La question posée n’a de sens que dans la situation du changement du contexte économique mondial que l’on connaît depuis les années 1970s avec la croissante mondialisation. Celle-ci a renforcé les contraintes extérieures pour les politiques économiques nationales (budgétaires et monétaires) :

contraintes commerciales, financières et de changes. Cf. l’objectif d’équilibre externe. Dans ces conditions, l’existence d’une contrainte extérieure accrue interdit-elle toute politique économique autonome ?

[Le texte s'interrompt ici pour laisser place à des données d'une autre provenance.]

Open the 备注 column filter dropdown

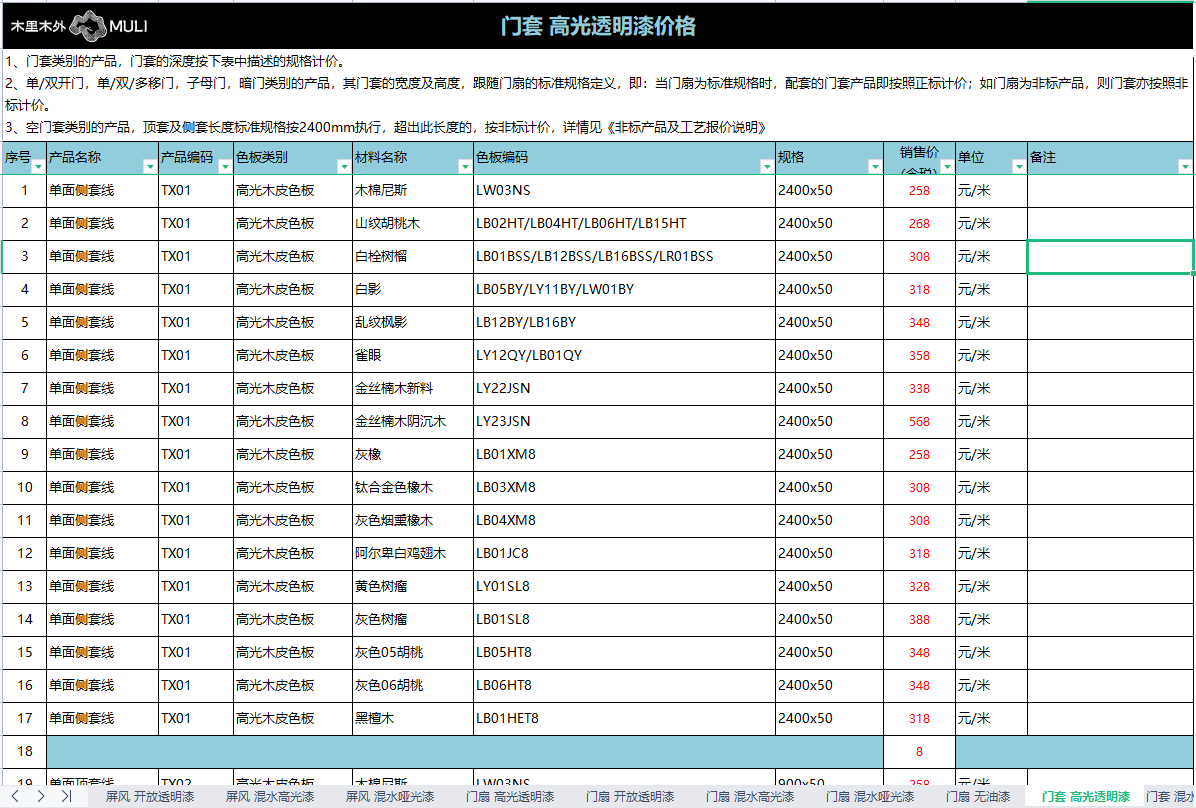(1185, 167)
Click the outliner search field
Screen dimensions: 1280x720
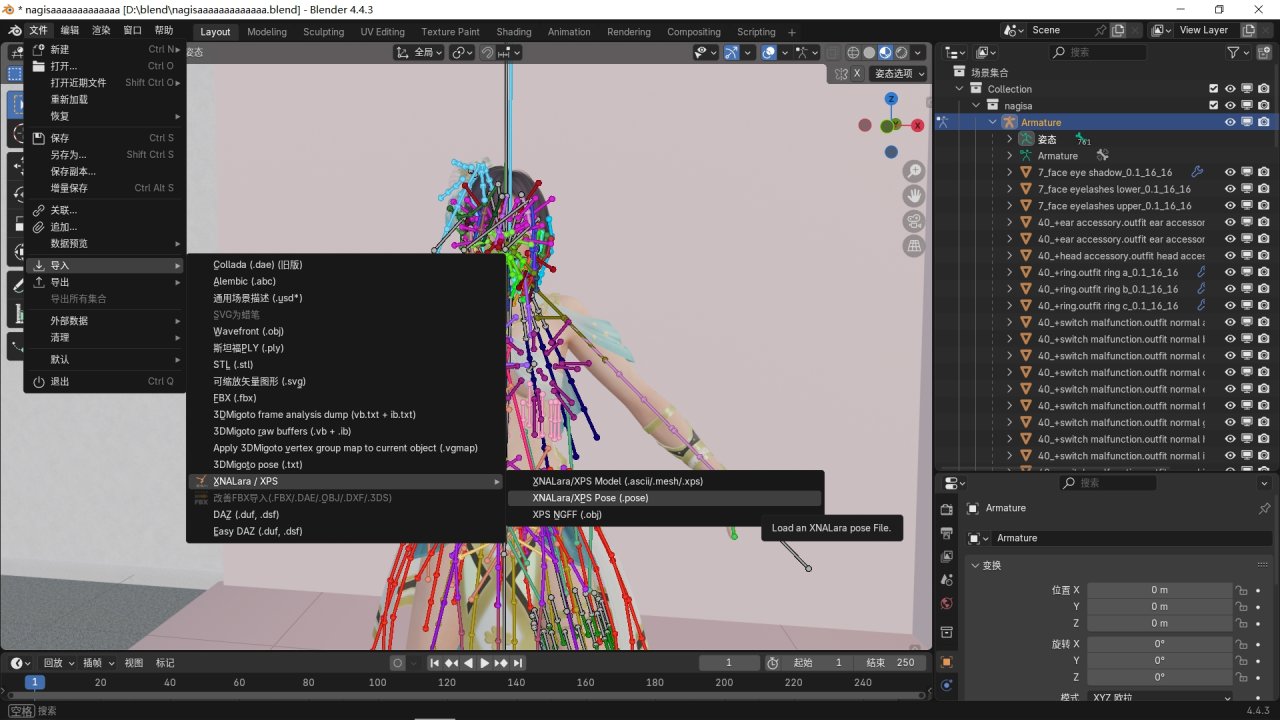(1100, 52)
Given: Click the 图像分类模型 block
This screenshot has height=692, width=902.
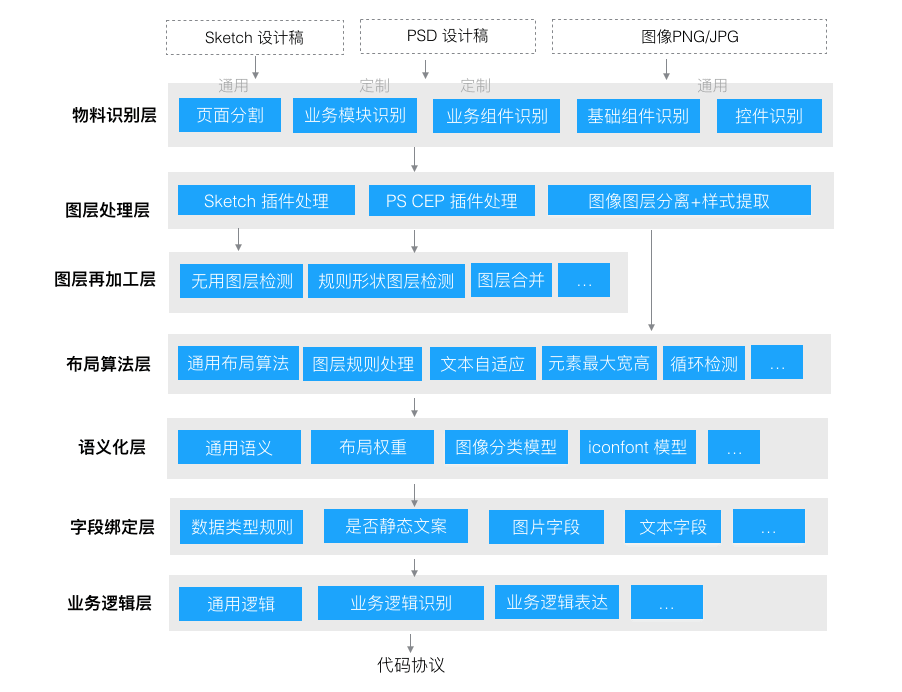Looking at the screenshot, I should pyautogui.click(x=506, y=447).
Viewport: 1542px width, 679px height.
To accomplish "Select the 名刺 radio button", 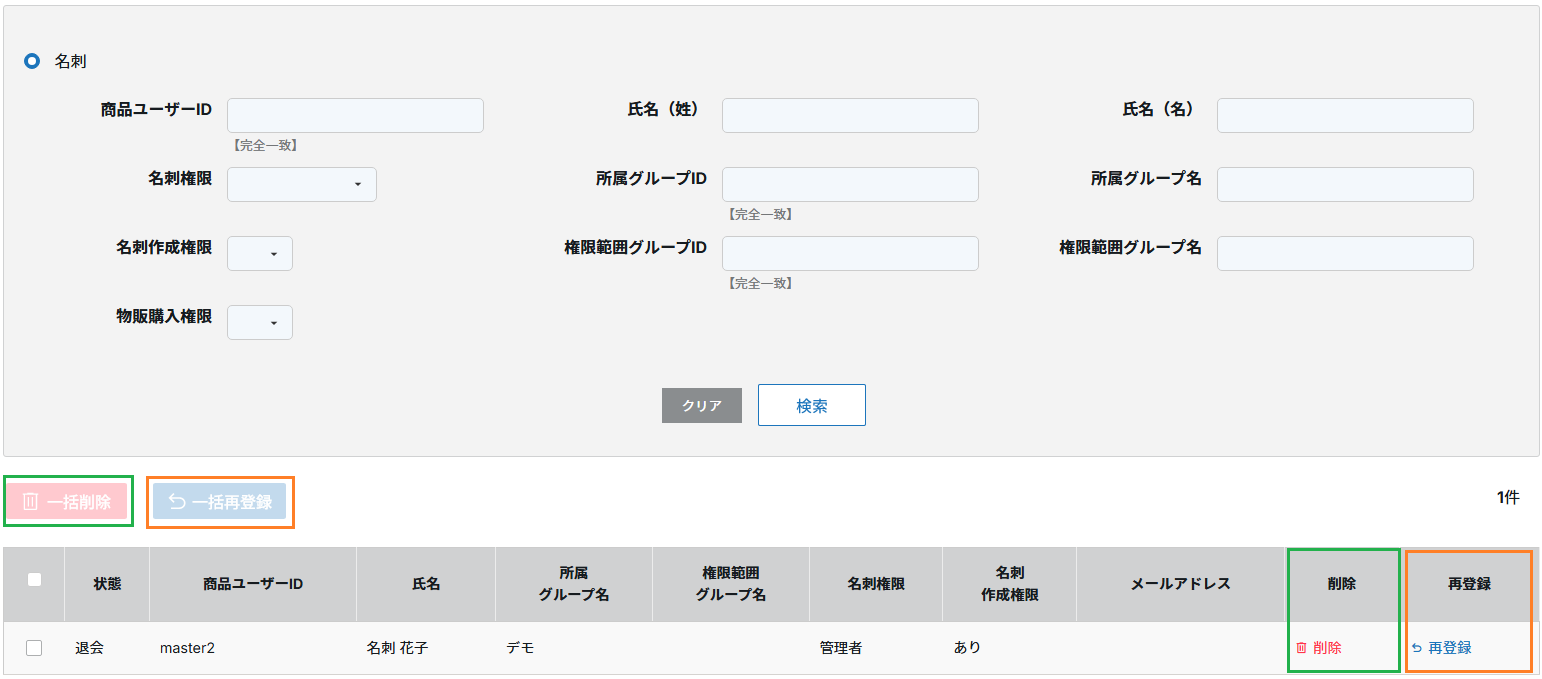I will tap(32, 61).
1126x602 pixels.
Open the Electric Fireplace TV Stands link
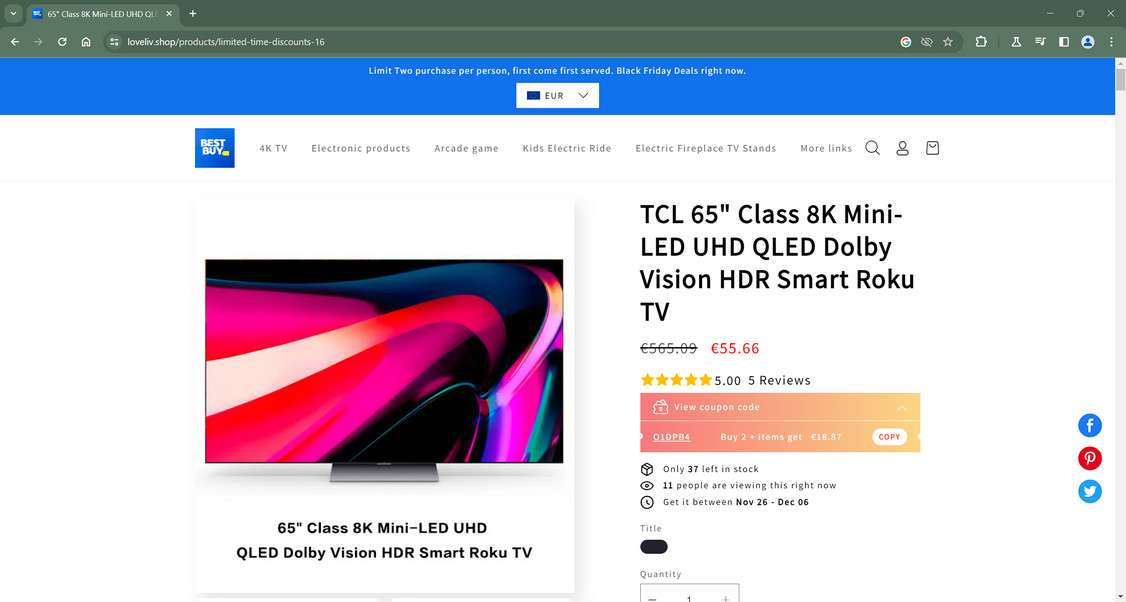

I/ Si la mondialisation croissante rend effectivement fictive toute politique économique nationale indépendante des contraintes extérieures, …

1) La contrainte commerciale :

Ø       Mondialisation commerciale et productive.

Ø       L’impossible recours au protectionnisme.

        2) La contrainte financière :

Ø       Globalisation financière et mobilité des capitaux.

Ø       Le piège de la dette et le poids de la crédibilité.




3) La contrainte de changes :

Ø       Flexibilité des taux de changes & balance des paiements.

Ø       Le risque du cercle vicieux de la monnaie faible.

 

=> Comment s’émanciper de ces contraintes extérieures dans ces conditions ? L’interdépendance qui résulte du contexte de mondialisation empêche-t-elle donc toute politique économique autonome ?

II / … Cette interdépendance n’en autorise pas moins la recherche de nouveaux cadres de régulation rendant possible une certaine emancipation des politiques economiques vis-à-vis des contraintes extérieures.

1) Les stratégies conjoncturelles :

Ø       La politique de désinflation compétitive.

Ø       Les stratégies coopératives.

2) Les stratégies structurelles :

Ø       L’action sur la compétitivité structurelle : favoriser une croissance « qualitative ».

Ø       L’action sur le chômage structurel : l’inéluctable partage.

3) La formation d’unions régionales : l’exemple de l’UEM.

Ø       Rappel : les « droits de seigneuriage » des EU depuis 1a seconde guerre mondiale.

Ø       L’Euroland : un îlot d’autonomie ?

Conclusion :

Non, les contraintes extérieures, aussi grandes soient-elles depuis une vingtaine d’années, n’interdisent pas une politique économique autonome. Il s’agit simplement de savoir s’en émanciper en adoptant de nouveaux cadres de régulation ou en utilisant à son profit la mondialisation. L’indépendance totale des politiques économiques n’est sans doute pas possible, mais l’autonomie au sein d’un certain cadre imposé l’est.

 

Bibliographie :

ADDA, Jacques. La mondialisation de l’économie. 2 volumes. La Découverte, 1997. (Repères)

CABANNES, Michel. La politique macroéconomique. Armand Colin, 1994. (Cursus)

GENEREUX, Jacques. Introduction à la politique économique. Le Seuil, 1997. (Points Economie).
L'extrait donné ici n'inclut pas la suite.